Treats? Check! Quiet Area? Check! What’s next? Start building your Sit. Make sure you have your dog’s full attention and that they are in a focused mood. Then…
- Get your dog’s attention and show your dog that you have a treat in your hand.
- Hold the treat just above your dog’s nose (not too high or your dog might jump).
- Move the treat back towards your dog’s ears, keeping it close to the head. Your dog’s nose might turn up to follow the treat at first, but most dogs will sit when the treat gets to a certain point.
- As soon as your dog’s rear lands on the ground, say “yes!” or “good dog” in an upbeat tone (or, click your clicker).
- Immediately give your dog the treat followed by petting and praising.
- Repeat 1-5 until your dog sits at the sight of the treat above of your dog’s nose.
- Next, add the cue word: Say your dog’s name followed by the word “sit,” spoken clearly while holding the treat in the position as before.
- Repeat several times, using the word “sit” each time and gradually phasing out the hand motion (keeping using the treat, just phase out the motion)
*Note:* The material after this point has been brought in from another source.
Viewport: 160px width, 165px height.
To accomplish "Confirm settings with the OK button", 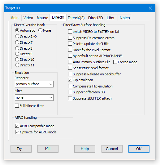I will tap(139, 149).
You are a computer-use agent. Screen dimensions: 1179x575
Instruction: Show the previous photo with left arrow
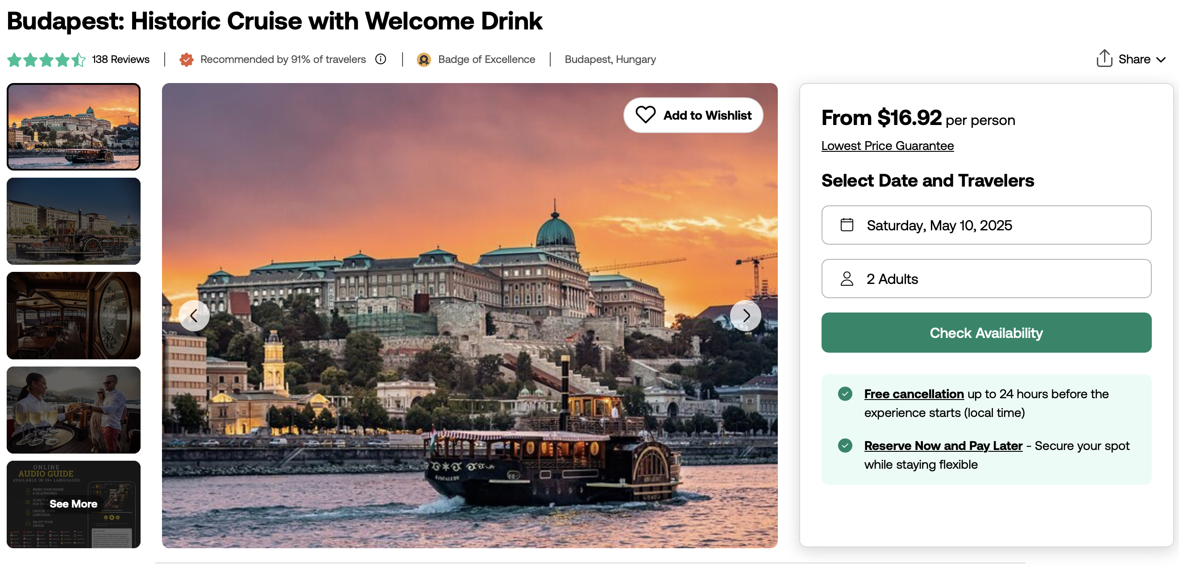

Another option when teaching a command is to “capture” a sit with praise. Every time your dog offers a sit in their daily life without you asking them to, do a BIG praise and give them a treat. Dogs are much more action-oriented than verbally-oriented, and are more likely to pick up a trick via kinesthetics than listening to a word. They soon learn that sitting is followed by rewards, and it will make it easier for you to pair the cue word “Sit” to an action they already know.
Keep in mind, every dog picks up tricks in their own time. It may take your dog a few training sessions to consistently Sit when you cue them to. You’ll want to keep your training sessions short and always be sure to end on a positive note!